Interstella 5555:The Story of the Secret Star System (Intāsutera fō faibu)
Les parents et les critiques des années 70-80 étaient totalement à côté de la plaque lorsqu'ils descendaient en flamme les dessins animés japonais. Outre d'incontestables réflexes protectionnistes ("face aux japonais, il fallait rusé. La production française redémarre. Enfin!" titrait Télérama, soulagé d'avoir trouvé une parade.) voire racistes ("nippon ni mauvais" dans un abominable article du journal de Spirou intitulé "Japoniaiseries"), il y avait une incompréhension foncière vis à vis de ces oeuvres. Heureusement, un partenariat créatif allait à l'encontre de ces préjugés et jugements à l'emporte-pièce exactement à la même époque. Il s'agissait de Ulysse 31, fruit de la rencontre entre Jean Chalopin et la société japonaise TMS. Le résultat: une expérience hybride, celle de l'Odyssée d'Homère dans l'espace et des personnages aux traits occidentaux mêlés à des extras-terrestres à la peau bleue, Thémis et Noumaïos tous deux créés par Shingo Araki, le character design star de la TMS. Et un dessin animé devenu une référence dans l'univers des séries animées.

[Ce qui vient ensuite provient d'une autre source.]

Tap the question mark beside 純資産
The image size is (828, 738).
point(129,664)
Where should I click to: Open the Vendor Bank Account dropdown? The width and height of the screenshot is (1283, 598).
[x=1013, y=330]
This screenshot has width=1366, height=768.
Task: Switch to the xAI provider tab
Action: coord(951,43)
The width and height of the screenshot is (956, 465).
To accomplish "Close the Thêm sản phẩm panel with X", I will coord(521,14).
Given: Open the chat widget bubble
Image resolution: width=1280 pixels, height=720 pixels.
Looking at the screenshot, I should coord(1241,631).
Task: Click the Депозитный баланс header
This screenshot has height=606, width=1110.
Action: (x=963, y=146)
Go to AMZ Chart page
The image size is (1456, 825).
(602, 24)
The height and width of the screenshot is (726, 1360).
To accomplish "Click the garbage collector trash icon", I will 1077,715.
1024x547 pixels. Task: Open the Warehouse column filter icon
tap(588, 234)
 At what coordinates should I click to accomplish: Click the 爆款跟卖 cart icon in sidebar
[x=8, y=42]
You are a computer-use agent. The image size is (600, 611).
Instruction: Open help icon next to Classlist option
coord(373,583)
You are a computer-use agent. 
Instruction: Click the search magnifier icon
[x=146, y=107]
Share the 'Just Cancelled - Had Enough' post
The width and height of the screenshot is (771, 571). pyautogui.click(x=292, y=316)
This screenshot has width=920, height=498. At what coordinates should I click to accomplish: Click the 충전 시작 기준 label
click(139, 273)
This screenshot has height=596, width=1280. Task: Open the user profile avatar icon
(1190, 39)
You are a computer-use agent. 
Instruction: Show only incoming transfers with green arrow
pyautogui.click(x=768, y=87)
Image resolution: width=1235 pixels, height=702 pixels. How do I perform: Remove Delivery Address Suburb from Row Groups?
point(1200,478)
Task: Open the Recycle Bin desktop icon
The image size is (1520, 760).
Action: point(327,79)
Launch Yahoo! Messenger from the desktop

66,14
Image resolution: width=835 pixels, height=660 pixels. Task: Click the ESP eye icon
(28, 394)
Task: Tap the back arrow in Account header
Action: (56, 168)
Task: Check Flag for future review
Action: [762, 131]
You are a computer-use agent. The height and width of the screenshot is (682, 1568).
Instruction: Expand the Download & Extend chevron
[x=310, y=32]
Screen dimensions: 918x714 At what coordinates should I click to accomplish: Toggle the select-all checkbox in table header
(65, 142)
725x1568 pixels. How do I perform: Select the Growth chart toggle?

C'est exactement dans cette démarche de partenariat créatif transnational que s'inscrit Interstella 5555. Un rêve d'enfant devenu réalité selon les propres mots des Daft Punk qui ont découvert Albator à l'âge de 5 ans. Leur musique électro (l'album Discovery) alliée aux images du mangaka Leiji Matsumoto connu pour ses space-opera poétiques et énigmatiques (Outre Albator, on peut citer Galaxy Express 999, deux oeuvres qui allient futur hypothétique et passé fantasmé) débouche sur un dessin animé musical assez fascinant. Un bijou d'un peu plus d'une heure où se mêlent galaxies, vaisseaux spatiaux, limousines et show-business décadent. Les thèmes abordés sont ultra-contemporains: double identité, choc des cultures, ravages du star-system et du culte de la réussite, mondialisation, exploitation des peuples dominés par des capitalistes sans scrupules, dégâts de la surconsommation... Les Crescendolls portent bien leurs noms. Ce sont des poupées désincarnées, manipulées par un magnat de l'industrie du disque qui leur a fait subir un lavage de cerveau et s'apprête à les jeter dans la fosse aux lions après les avoir sucés jusqu'à la moëlle. Mais c'est sans compter sur un desperados solitaire, héros au vaisseau en forme de guitare prêt à sacrifier sa vie pour sauver celle de la bassiste du groupe dont il est amoureux. Le design des personnages est reconnaissable au premier coup d'oeil (la fille longiligne type sylvidre, le nabot, le beau gosse romantique...) tout comme les touches d'humour et la profonde mélancolie qui se dégage de l'ensemble. Bref c'est magique et percutant.